* [Saved entries]
- Opening Delimiter -
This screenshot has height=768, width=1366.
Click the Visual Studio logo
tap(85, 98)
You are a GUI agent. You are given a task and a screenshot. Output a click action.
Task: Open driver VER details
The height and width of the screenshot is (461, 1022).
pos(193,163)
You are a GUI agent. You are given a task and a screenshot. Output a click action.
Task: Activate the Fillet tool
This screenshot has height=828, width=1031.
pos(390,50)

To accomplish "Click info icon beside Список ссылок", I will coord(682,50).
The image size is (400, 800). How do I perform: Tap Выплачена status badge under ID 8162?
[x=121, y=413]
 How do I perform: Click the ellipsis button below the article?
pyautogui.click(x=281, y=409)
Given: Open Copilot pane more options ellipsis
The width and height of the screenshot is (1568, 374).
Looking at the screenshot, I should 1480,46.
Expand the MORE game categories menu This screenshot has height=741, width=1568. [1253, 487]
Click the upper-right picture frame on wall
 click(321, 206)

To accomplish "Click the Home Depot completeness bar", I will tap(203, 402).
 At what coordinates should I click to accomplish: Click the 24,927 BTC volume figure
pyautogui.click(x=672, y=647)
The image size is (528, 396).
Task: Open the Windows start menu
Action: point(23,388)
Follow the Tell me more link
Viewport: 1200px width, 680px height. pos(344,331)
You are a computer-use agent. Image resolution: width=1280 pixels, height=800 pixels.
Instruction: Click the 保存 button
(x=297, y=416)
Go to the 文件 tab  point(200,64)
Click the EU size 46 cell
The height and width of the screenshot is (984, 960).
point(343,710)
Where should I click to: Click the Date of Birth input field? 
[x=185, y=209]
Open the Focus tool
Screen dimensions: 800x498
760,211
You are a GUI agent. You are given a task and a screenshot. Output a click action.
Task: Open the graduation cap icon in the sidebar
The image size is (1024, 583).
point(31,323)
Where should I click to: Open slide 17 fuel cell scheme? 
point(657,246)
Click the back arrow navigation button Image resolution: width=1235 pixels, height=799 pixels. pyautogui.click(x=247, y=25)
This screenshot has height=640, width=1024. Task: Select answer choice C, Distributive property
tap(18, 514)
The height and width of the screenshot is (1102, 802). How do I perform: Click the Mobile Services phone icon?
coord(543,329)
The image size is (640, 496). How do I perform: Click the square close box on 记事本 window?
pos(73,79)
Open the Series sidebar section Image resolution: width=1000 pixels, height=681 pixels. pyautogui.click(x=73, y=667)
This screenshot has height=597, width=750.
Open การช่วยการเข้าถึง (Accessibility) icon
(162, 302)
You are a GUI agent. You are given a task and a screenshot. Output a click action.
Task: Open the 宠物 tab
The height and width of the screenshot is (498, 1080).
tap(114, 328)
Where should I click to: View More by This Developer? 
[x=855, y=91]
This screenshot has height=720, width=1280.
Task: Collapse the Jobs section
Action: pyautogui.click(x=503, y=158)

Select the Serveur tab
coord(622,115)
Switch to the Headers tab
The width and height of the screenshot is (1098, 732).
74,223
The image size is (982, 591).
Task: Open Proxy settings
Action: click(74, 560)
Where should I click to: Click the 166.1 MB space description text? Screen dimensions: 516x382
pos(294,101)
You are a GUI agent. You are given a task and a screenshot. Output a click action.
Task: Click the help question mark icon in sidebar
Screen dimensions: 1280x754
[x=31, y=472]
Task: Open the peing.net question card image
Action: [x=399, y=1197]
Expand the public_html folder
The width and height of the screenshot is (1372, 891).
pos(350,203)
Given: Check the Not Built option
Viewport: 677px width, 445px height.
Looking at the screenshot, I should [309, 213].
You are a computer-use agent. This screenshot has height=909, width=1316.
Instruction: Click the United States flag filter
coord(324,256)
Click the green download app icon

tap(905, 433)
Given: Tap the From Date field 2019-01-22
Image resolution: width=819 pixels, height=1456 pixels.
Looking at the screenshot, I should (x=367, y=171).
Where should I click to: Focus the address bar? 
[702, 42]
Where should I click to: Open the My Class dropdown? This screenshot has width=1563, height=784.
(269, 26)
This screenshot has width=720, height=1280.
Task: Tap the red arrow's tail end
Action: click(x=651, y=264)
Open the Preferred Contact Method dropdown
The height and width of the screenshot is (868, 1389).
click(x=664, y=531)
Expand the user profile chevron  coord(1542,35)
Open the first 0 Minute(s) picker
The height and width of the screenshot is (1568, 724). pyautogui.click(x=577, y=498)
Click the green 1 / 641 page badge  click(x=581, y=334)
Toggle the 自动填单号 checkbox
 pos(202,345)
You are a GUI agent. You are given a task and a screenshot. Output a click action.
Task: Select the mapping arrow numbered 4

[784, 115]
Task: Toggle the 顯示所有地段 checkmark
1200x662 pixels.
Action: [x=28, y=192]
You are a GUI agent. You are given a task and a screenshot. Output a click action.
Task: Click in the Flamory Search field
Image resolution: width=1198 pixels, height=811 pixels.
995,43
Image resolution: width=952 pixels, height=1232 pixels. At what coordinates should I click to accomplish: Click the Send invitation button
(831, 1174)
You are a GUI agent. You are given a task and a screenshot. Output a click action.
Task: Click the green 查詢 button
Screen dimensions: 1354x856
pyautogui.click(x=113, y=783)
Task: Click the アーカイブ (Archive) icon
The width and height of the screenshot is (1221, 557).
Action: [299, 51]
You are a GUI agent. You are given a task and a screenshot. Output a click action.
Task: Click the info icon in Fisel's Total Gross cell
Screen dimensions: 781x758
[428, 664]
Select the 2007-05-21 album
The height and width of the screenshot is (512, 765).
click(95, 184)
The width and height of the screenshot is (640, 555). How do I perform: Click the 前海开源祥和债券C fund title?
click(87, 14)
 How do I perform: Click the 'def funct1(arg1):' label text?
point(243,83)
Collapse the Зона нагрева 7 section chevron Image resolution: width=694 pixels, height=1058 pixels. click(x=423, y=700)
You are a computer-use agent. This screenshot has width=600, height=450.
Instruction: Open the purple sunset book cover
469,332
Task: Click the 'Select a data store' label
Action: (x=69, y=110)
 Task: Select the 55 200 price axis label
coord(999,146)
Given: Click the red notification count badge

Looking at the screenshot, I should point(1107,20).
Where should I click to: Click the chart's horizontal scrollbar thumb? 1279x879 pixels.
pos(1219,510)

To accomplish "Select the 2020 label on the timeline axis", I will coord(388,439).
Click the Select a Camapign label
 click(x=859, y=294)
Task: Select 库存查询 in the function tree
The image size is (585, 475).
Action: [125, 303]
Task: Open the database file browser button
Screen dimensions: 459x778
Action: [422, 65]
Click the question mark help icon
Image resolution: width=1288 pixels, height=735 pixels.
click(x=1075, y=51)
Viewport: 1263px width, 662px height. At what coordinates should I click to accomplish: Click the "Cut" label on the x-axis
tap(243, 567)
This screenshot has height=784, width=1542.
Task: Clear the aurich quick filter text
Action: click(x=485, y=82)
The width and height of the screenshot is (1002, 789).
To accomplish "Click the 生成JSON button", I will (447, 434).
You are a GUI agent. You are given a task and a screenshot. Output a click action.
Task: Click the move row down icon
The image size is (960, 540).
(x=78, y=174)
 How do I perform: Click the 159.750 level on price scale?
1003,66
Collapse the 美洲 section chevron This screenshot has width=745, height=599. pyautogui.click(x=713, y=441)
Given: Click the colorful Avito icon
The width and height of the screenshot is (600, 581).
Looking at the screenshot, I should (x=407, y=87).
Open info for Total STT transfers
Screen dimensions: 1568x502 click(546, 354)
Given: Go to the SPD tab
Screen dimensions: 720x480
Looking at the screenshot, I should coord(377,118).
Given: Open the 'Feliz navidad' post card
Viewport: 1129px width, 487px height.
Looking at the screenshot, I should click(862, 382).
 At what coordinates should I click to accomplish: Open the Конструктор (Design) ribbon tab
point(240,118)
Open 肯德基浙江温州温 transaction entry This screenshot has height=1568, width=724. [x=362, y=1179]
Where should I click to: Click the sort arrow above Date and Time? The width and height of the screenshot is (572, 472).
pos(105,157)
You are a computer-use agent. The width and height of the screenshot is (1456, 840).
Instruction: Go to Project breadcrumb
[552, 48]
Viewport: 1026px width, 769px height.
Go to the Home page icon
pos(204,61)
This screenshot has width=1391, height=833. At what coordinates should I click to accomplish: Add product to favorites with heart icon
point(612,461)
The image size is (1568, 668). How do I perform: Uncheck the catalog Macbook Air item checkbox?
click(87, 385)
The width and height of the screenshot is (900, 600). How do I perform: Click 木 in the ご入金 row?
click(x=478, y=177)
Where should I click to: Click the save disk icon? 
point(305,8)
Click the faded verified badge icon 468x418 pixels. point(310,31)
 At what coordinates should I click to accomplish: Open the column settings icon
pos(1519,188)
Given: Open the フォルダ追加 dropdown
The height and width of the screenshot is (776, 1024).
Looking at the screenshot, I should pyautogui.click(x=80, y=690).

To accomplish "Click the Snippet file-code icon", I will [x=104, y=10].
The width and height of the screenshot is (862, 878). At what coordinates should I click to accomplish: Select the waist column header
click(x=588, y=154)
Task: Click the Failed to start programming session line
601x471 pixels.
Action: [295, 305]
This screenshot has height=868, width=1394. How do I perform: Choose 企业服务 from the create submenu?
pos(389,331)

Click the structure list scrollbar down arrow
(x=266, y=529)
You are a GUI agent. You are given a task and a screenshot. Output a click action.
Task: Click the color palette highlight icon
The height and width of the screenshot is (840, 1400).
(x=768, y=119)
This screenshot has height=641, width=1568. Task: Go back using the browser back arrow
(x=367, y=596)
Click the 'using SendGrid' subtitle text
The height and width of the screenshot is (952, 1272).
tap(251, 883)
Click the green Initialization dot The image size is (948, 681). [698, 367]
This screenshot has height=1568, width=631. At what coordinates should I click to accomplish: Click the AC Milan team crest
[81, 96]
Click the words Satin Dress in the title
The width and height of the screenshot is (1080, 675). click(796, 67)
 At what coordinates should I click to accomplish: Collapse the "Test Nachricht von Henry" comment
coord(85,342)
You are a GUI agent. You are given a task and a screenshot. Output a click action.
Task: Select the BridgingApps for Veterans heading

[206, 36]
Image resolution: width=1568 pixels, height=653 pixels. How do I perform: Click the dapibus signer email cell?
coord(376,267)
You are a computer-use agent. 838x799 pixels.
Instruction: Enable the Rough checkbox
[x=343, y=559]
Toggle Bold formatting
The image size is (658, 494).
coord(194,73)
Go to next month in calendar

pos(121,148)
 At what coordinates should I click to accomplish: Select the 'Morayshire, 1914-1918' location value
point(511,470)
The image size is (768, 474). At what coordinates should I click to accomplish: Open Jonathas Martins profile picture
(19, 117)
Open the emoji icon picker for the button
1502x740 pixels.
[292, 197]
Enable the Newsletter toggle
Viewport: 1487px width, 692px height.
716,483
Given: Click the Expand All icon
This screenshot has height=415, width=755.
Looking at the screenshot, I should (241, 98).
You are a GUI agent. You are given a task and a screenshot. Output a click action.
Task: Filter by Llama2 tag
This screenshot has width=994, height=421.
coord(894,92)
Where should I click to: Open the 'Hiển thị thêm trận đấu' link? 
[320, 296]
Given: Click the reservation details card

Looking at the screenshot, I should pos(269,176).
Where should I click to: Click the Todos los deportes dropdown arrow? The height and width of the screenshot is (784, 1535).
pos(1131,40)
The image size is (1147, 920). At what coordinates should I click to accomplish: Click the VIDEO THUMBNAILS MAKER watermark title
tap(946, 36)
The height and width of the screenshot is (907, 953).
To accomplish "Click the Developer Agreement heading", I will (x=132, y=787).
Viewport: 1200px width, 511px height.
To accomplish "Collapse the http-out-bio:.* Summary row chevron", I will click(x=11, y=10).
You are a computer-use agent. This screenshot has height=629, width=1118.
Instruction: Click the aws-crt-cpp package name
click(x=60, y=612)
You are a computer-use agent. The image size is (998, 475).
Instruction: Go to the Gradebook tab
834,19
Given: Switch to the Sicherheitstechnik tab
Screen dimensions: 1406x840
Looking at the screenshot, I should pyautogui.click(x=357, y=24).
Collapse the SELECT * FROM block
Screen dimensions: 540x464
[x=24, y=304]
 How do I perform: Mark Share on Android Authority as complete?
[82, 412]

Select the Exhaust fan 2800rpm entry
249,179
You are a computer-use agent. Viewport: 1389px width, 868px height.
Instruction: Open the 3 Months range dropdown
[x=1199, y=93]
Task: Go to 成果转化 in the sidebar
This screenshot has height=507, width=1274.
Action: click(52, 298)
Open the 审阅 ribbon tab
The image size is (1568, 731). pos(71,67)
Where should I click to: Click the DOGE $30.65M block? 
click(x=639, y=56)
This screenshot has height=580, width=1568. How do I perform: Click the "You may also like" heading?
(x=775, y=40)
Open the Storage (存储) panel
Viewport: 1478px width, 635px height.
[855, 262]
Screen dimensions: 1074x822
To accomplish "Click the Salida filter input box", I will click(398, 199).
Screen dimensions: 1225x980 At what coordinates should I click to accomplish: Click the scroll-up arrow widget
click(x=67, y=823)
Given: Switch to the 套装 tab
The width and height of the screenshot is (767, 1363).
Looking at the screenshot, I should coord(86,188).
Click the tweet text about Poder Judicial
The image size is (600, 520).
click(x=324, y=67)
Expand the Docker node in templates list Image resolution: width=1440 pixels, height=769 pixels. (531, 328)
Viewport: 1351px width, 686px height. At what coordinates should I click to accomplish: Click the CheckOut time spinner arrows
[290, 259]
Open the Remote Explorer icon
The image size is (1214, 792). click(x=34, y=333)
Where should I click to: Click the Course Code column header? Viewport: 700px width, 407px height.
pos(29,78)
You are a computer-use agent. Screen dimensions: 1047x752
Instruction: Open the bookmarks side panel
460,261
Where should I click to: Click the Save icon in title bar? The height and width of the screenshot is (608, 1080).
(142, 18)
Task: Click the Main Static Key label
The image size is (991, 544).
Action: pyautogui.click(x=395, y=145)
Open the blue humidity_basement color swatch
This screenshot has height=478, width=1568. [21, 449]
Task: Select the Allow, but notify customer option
- Closing Delimiter -
* [Required work]
Start with the line above that contains "This screenshot has width=1391, height=833." and stop after the line that contains "Given: Open the フォルダ追加 dropdown". Output those lines exactly, and only those.

* [Answer space]
This screenshot has width=1391, height=833. At what coordinates should I click to accomplish: Add product to favorites with heart icon
point(612,461)
The image size is (1568, 668). How do I perform: Uncheck the catalog Macbook Air item checkbox?
click(87, 385)
The width and height of the screenshot is (900, 600). How do I perform: Click 木 in the ご入金 row?
click(x=478, y=177)
Where should I click to: Click the save disk icon? 
point(305,8)
Click the faded verified badge icon 468x418 pixels. point(310,31)
 At what coordinates should I click to accomplish: Open the column settings icon
pos(1519,188)
Given: Open the フォルダ追加 dropdown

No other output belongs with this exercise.